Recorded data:
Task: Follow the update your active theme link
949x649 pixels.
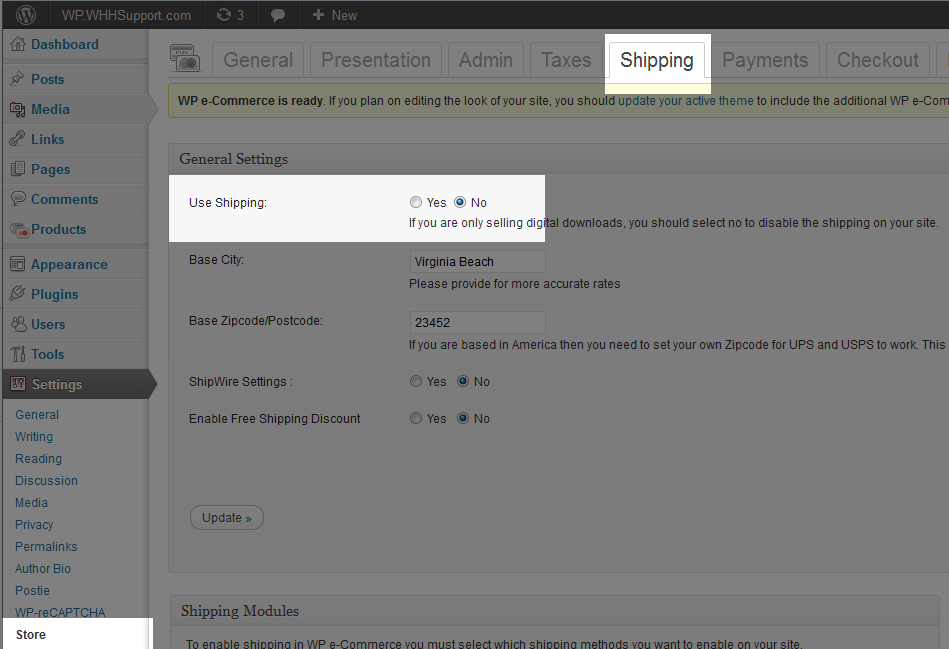Action: [x=685, y=101]
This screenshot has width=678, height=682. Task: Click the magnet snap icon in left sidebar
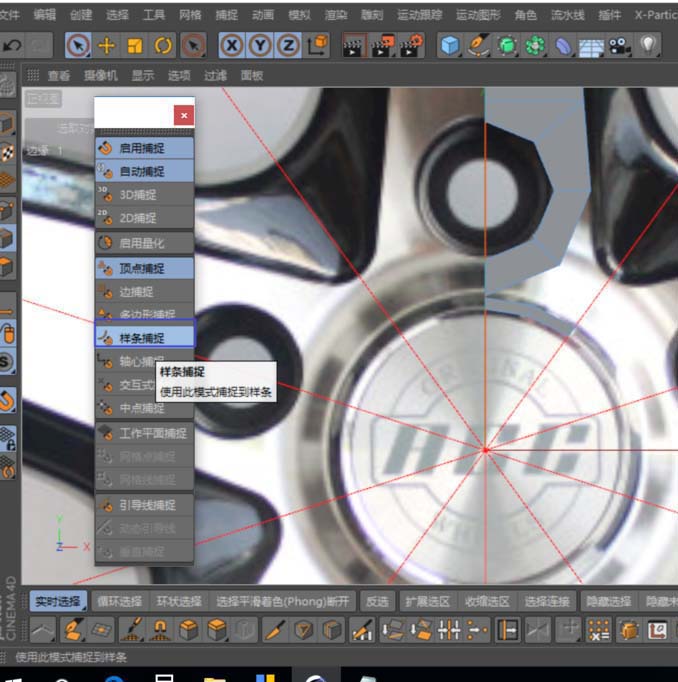tap(7, 401)
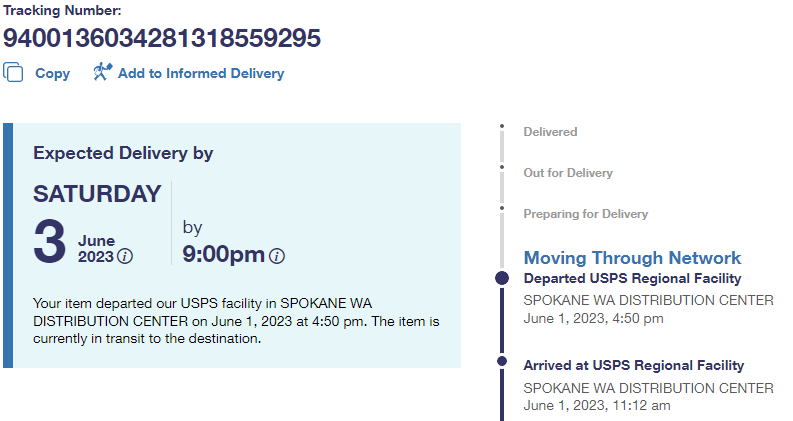793x421 pixels.
Task: Click the Delivered step dot on timeline
Action: (x=502, y=127)
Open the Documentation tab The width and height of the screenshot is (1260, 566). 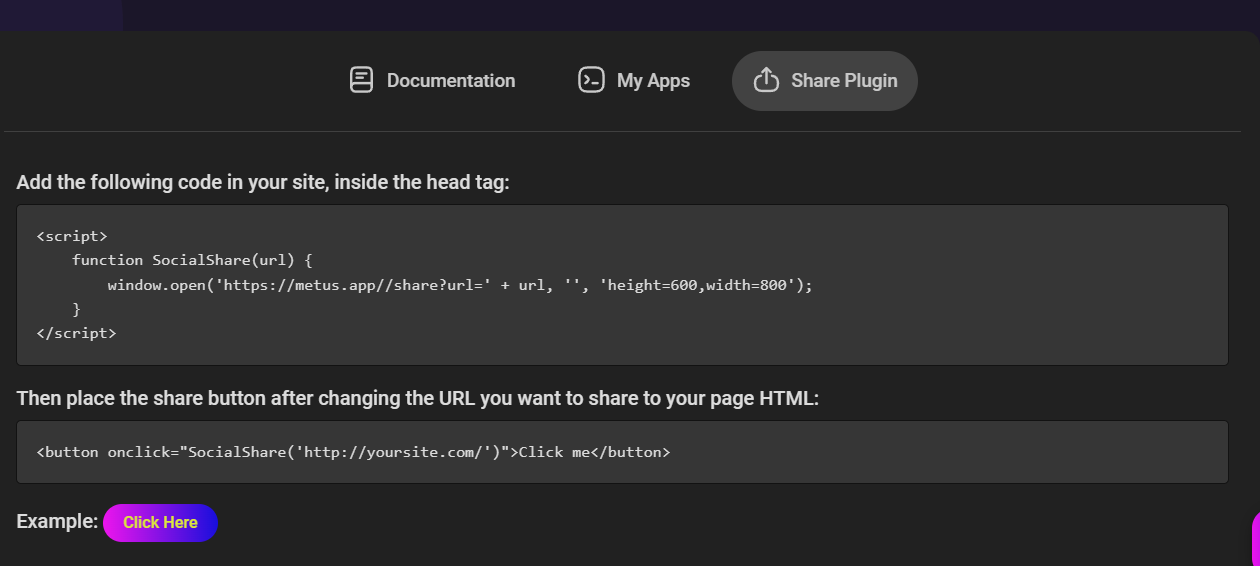click(450, 81)
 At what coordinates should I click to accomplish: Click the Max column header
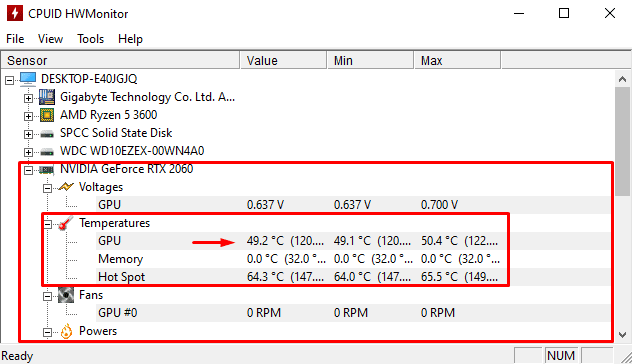(457, 60)
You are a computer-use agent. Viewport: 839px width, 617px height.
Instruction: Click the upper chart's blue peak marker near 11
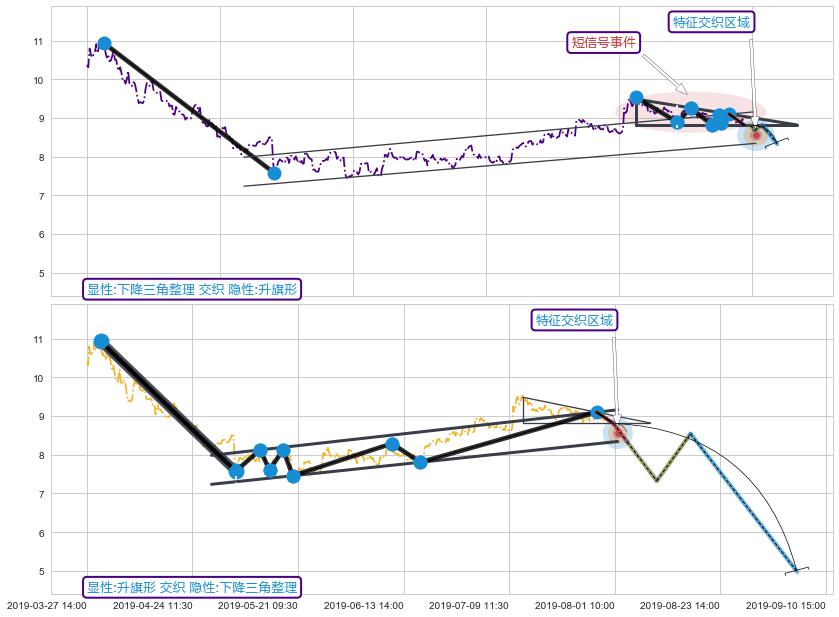coord(104,44)
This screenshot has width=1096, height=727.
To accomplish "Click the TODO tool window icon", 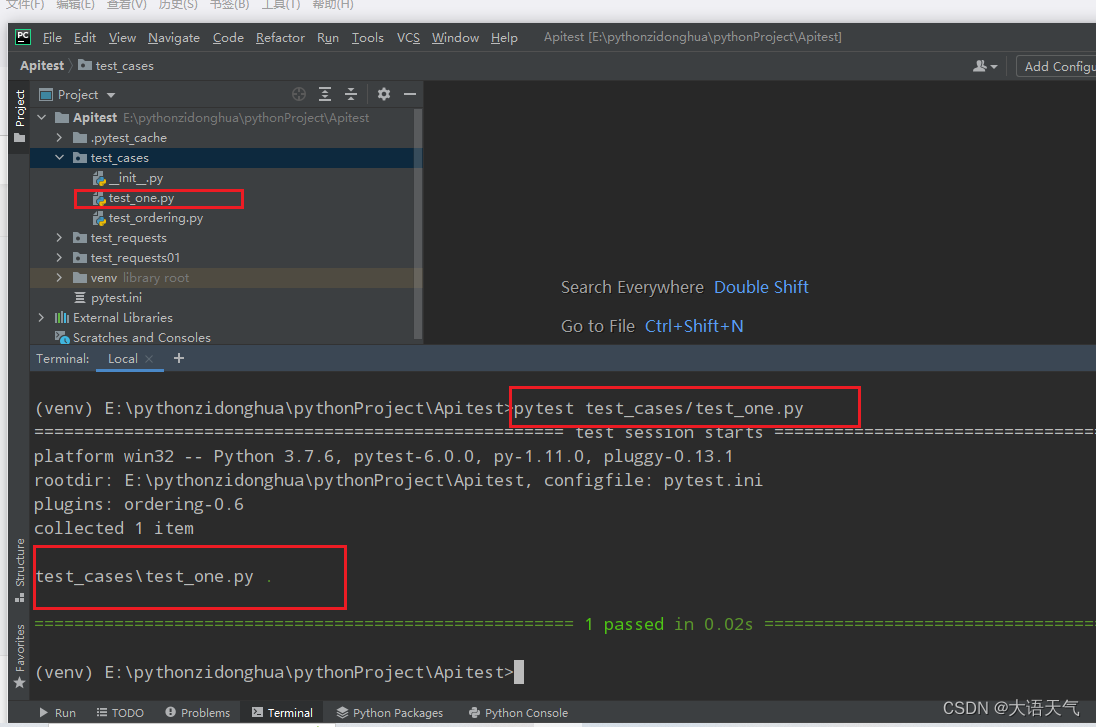I will click(x=119, y=712).
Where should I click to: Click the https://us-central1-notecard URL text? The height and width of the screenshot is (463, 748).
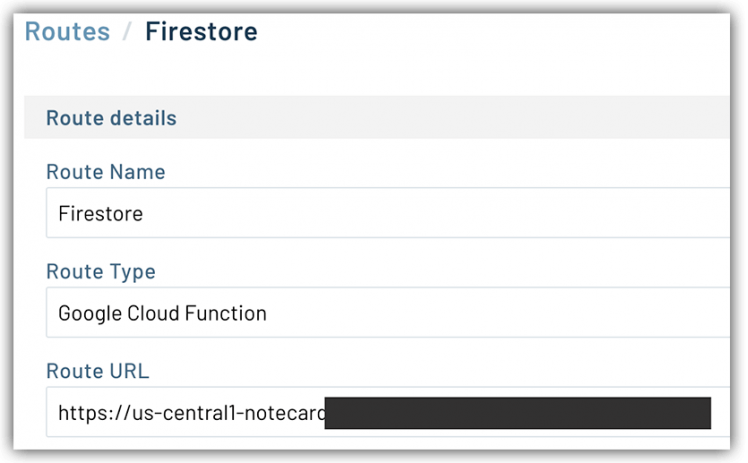(x=191, y=412)
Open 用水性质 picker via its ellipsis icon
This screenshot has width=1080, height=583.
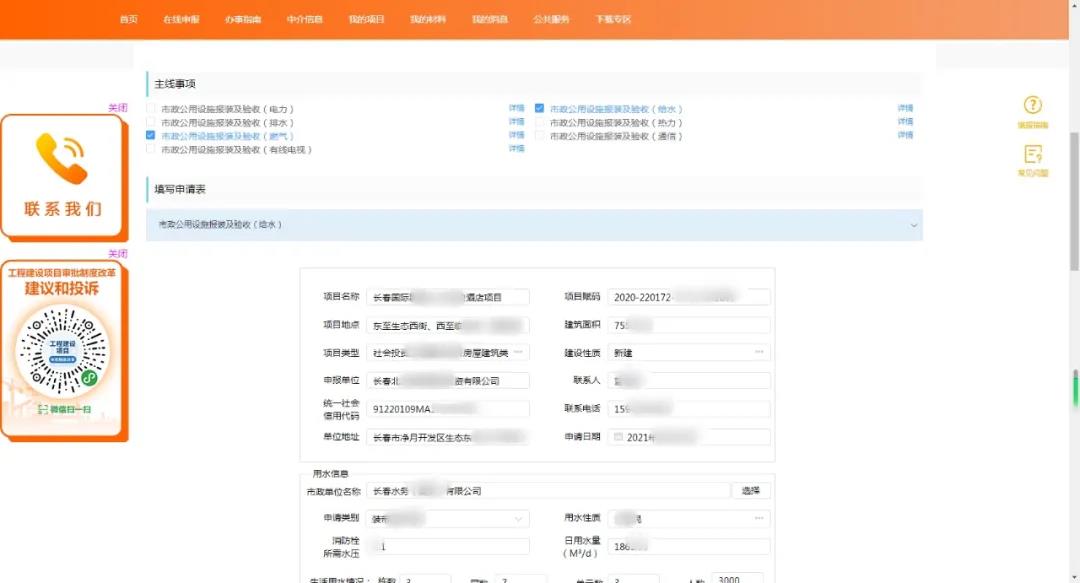click(x=758, y=518)
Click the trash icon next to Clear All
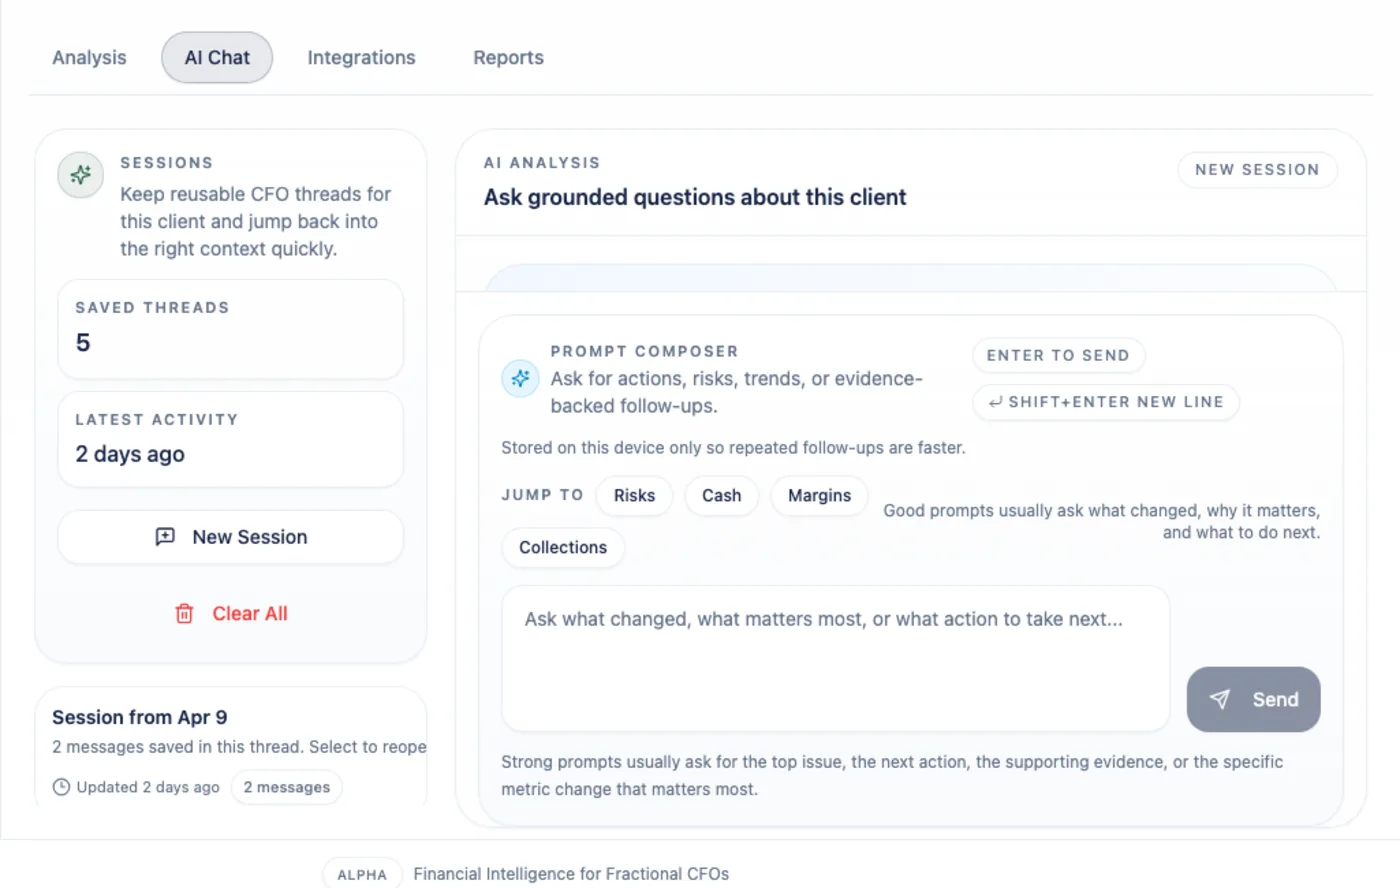 click(185, 613)
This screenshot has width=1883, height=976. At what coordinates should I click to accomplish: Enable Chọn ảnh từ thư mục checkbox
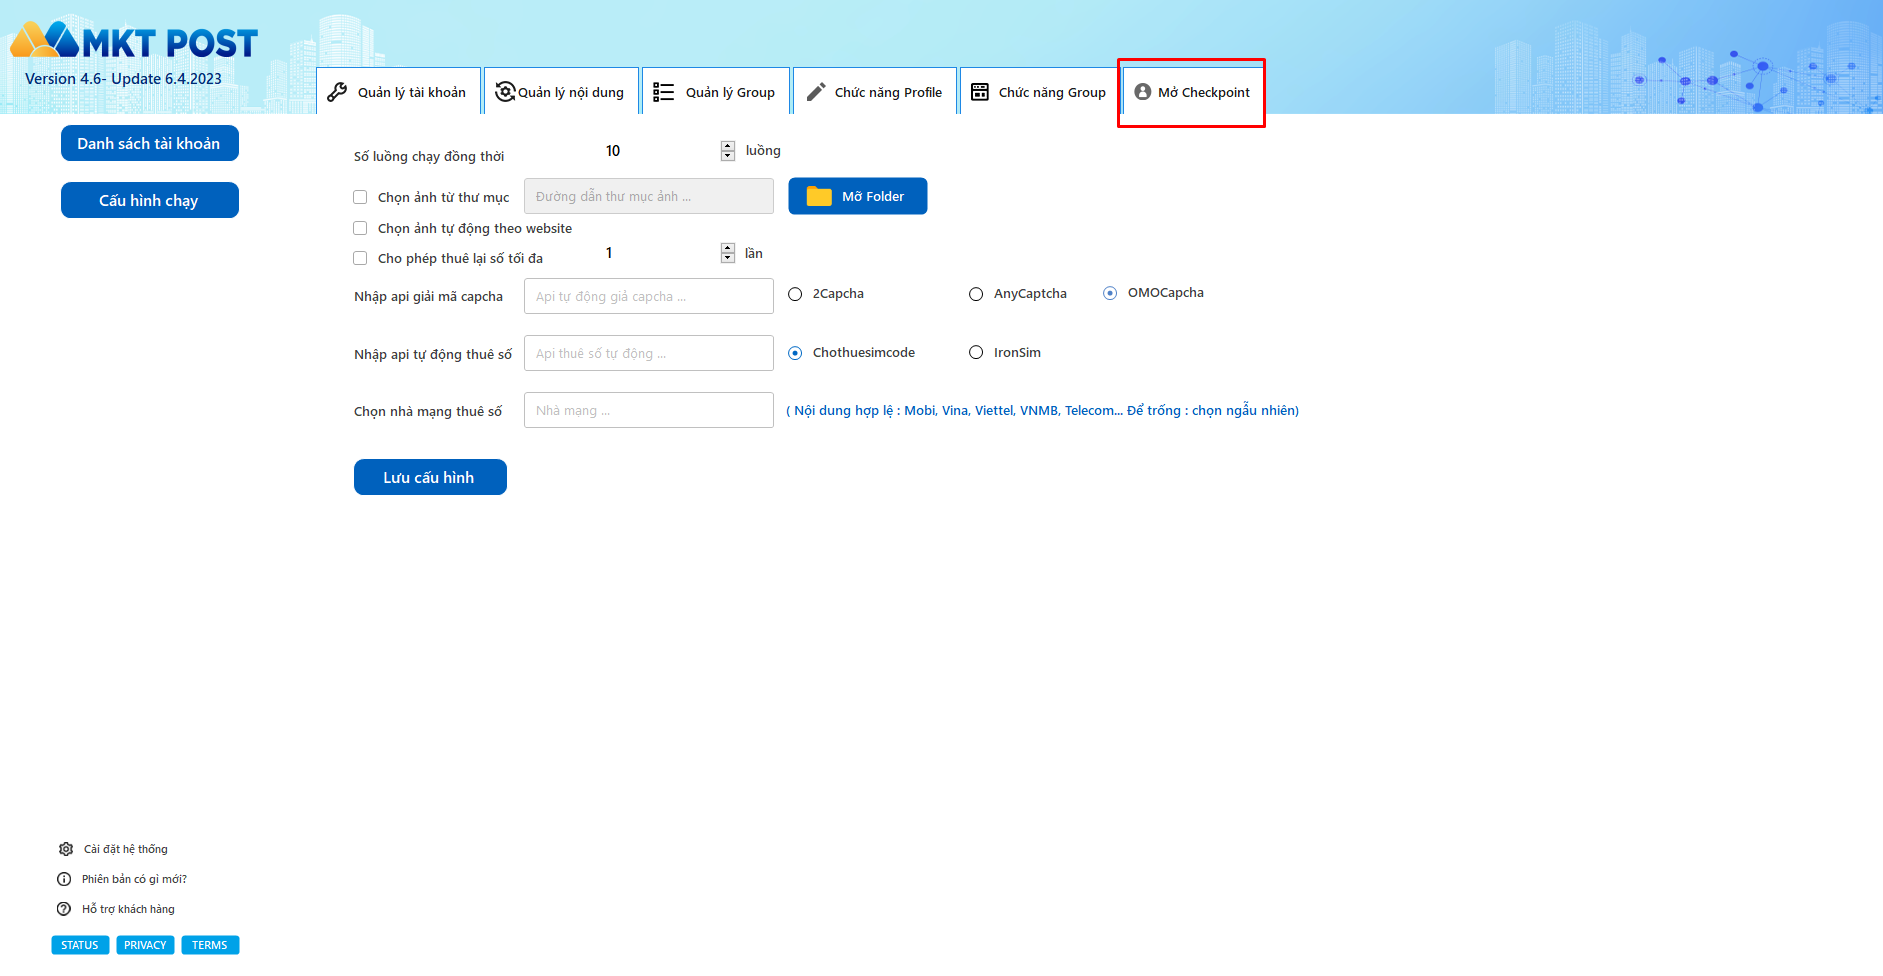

### Task to complete
Retype, exactly as written, each line from the one containing "This screenshot has width=1080, height=583." through the end of the data above, and leave out every picture.

### Exercise answer
This screenshot has width=1080, height=583.
click(x=758, y=518)
Click the trash icon next to Clear All
 click(185, 613)
This screenshot has width=1883, height=976. At what coordinates should I click to accomplish: Enable Chọn ảnh từ thư mục checkbox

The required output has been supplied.